Obiettivo dichiarato 1: Nel brano sull'impresa sostenibile, come viene definita la corporate governance?
Obiettivo dichiarato 2: Modifica il passo del brano sull'impresa sostenibile che va da "Interazione e coordinamento" fino a "- degli stakeholders)." compreso e riportalo, sostituendo "sostrato" con "fondamento".

Brano fornito:

* * *

Interazione e coordinamento di mission (intesa come finalità ultima dell’organizzazione, declinata anche in un’accezione etico-valoriale), corporate governance (impianto di governo aziendale con cui viene perseguita la mission) e accountability (schema di comunicazione agli stakeholders delle informazioni rilevanti e dei risultati ottenuti) costituiscono il sostrato di un nuovo pattern industriale e produttivo sostenibile, che produca il miglior bilanciamento possibile con gli obiettivi dei vari stakeholders: gli interessi di questi ultimi e dell’impresa possono in origine non collimare ma la loro traiettoria deve convergere verso una dimensione di sostenibile equilibrio aziendale (massimizzazione del profitto per gli investitori di capitale e realizzazione degli obiettivi - anche non economici - degli stakeholders).
Se lo sviluppo economico, tout court, può non portare al progresso sociale - ad esempio per le conseguenze ambientali di un industrialismo “a-morale” - allora l’impresa si legittima come istituzione sociale laddove sia in grado di soddisfare le aspettavie dei propri stakeholders. Ne conseguono le implicazioni di matrice etica e culturale: l’organizzazione si può definire “morale” quando accetta che gli stakeholders si qualifichino come tali in quanto – in sè – portatori di un proprio intrinseco interesse nell’organizzazione, a prescindere dalla presenza di reciprocità (l’impresa può non avere un proprio interesse nei loro confronti) e di concreta capacità degli stakeholders di promuovere il loro specifico obiettivo.
Quale la sintesi? Il successo aziendale misurato con la “pura” redditività bilancistica è un equilibrio di breve periodo, nel lungo termine la performance dell’impresa - e, finanche, la sua sopravvivenza - non può avvenire eludendo le aspettative di tutti gli stakeholders.
Lo sviluppo “sostenibile” modificherà quindi i classici modelli di business delle imprese, attraverso l’integrazione nella cultura organizzativa e nei valori primari dell’impresa di una visione sostenibile delle dinamiche sociali e ambientali, portando alla scomparsa degli antiquati paradigmi produttivi tradizionali e di determinate tipologie di imprese e creando, per converso, nuove favorevoli opportunità imprenditoriali. Un nuovo schema produttivo sostenibile - aperto alla condivisione e alla relazione, fondato su un “trascendente” impianto valoriale, solido e pervasivo - permetterà il contenimento dell’attuale deriva ambientale del pianeta, determinando uno sviluppo che contemperi cultura della sostenibilità e redditività.

* * *

Dati forniti:
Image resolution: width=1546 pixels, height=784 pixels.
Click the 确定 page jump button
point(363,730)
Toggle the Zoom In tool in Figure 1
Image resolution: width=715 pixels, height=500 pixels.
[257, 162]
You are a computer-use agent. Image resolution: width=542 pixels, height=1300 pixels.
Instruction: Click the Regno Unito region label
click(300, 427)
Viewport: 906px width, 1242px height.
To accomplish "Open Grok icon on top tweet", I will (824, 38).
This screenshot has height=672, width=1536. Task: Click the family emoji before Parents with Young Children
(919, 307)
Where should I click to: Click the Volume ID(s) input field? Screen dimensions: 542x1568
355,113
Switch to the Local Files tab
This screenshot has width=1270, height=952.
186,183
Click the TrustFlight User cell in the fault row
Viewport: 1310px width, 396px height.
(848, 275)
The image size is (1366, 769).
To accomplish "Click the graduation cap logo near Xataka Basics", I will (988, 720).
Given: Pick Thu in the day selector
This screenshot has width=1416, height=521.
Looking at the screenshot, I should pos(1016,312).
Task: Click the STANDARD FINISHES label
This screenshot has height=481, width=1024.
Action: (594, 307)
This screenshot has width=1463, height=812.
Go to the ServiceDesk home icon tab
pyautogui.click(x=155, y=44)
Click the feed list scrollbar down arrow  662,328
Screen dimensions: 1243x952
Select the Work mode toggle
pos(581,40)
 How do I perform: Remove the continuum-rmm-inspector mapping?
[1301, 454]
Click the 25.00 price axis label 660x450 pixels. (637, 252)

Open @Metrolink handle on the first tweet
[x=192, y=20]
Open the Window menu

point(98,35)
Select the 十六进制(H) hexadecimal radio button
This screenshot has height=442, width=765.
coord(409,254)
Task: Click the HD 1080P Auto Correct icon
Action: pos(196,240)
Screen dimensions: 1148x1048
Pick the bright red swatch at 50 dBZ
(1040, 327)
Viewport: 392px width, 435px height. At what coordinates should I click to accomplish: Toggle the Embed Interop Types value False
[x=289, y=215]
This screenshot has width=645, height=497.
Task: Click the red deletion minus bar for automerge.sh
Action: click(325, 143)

* * *

Risposta corretta 1: È l'impianto di governo aziendale con cui viene perseguita la mission.

Risposta corretta 2:
Interazione e coordinamento di mission (intesa come finalità ultima dell’organizzazione, declinata anche in un’accezione etico-valoriale), corporate governance (impianto di governo aziendale con cui viene perseguita la mission) e accountability (schema di comunicazione agli stakeholders delle informazioni rilevanti e dei risultati ottenuti) costituiscono il fondamento di un nuovo pattern industriale e produttivo sostenibile, che produca il miglior bilanciamento possibile con gli obiettivi dei vari stakeholders: gli interessi di questi ultimi e dell’impresa possono in origine non collimare ma la loro traiettoria deve convergere verso una dimensione di sostenibile equilibrio aziendale (massimizzazione del profitto per gli investitori di capitale e realizzazione degli obiettivi - anche non economici - degli stakeholders).